Educational use: Yield on cost is the dividend investor's true reward for patience. Enbridge bought at $25 with today's $3.66 dividend = 14.6% yield on cost - far higher than the current 7%. Use Yield on Cost Calculator as a learning and research aid: document assumptions, compare scenarios, and verify important inputs with official or professional sources.
FAQ

Questions about Yield on Cost

What does Yield on Cost Calculator help me understand?

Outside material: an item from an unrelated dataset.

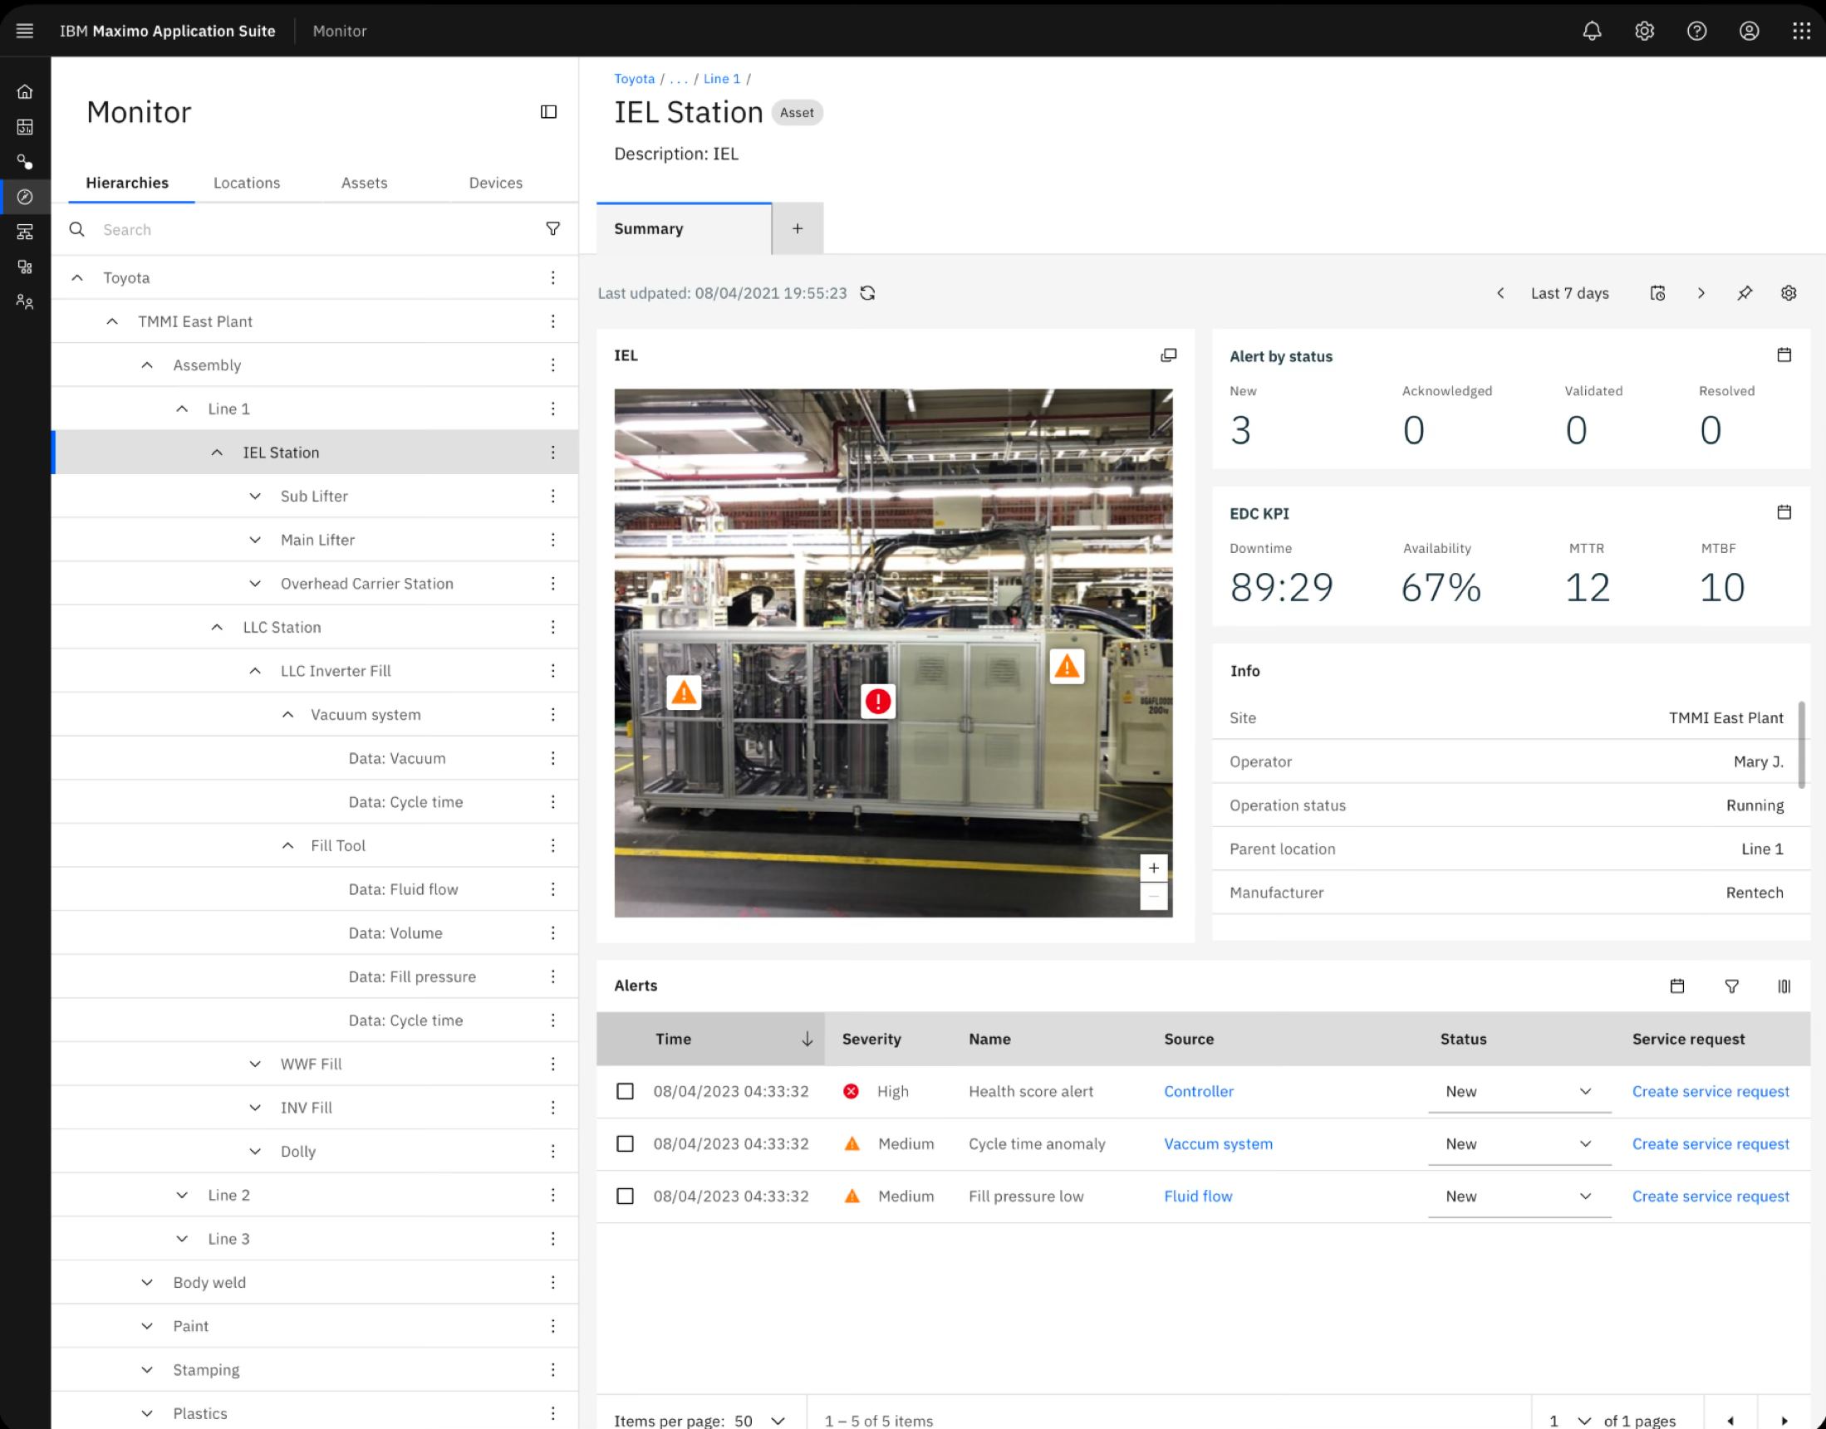
Task: Select the Health score alert checkbox
Action: 625,1091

Yield on Cost Calculator helps you your dividend yield relative to your original purchase price - not the current price. It turns dividends inputs into a visible estimate so you can inspect the mechanics instead of relying on a mental shortcut. The answer is best used as an educational checkpoint, not as a recommendation to buy, sell, trade, borrow, invest, file taxes, or choose an account.

Which inputs should I check first in Yield on Cost Calculator?

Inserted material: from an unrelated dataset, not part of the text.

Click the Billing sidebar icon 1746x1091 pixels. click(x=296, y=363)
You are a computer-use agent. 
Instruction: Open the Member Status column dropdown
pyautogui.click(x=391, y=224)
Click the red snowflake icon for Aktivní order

Start with Original purchase price, Current annual dividend. For this dividends tool, also review dividend amount, payment frequency, share count, and reinvestment assumption. If one field is estimated, mark it clearly in your notes and rerun the calculator with a lower and higher value to see how sensitive the result is.

Why can Yield on Cost Calculator differ from a real-world outcome?

The calculator uses a simplified yoc calc model. Real outcomes may be affected by future dividend changes, withholding tax, special dividends, and currency conversion. Where the result affects money, tax, retirement, trading risk, religious-compliance review, or account selection, compare the output with issuer dividend notices, broker tax slips, and exchange records.

How should I use the Yield on Cost result in research?

Treat the result as one structured note. Record the date, the inputs, the source of each assumption, and what changed between scenarios. For yield on cost, a useful next step is to read the related guide or official reference, then rerun the calculation after updating any stale value.

Before you rely on this number

The Yield on Cost Calculator is most useful when you treat it as a transparent worksheet. Save the assumptions that produced the result, especially Original purchase price ($), Current annual dividend ($), and rerun the calculator after changing one assumption at a time. If the yield on cost estimate changes sharply, the situation deserves deeper review before you compare products, brokers, securities, accounts, or strategies.

For source checking after using the Yield on Cost Calculator, compare the Original purchase price ($), Current annual dividend ($) assumptions with records that match this dividends topic: statements, broker fee schedules, exchange or contract specifications, fund documents, tax authority guidance, account contribution records, or religious-compliance references where relevant. CommerciumIQ tools support education and research notes; they are not a substitute for official records or qualified professional advice.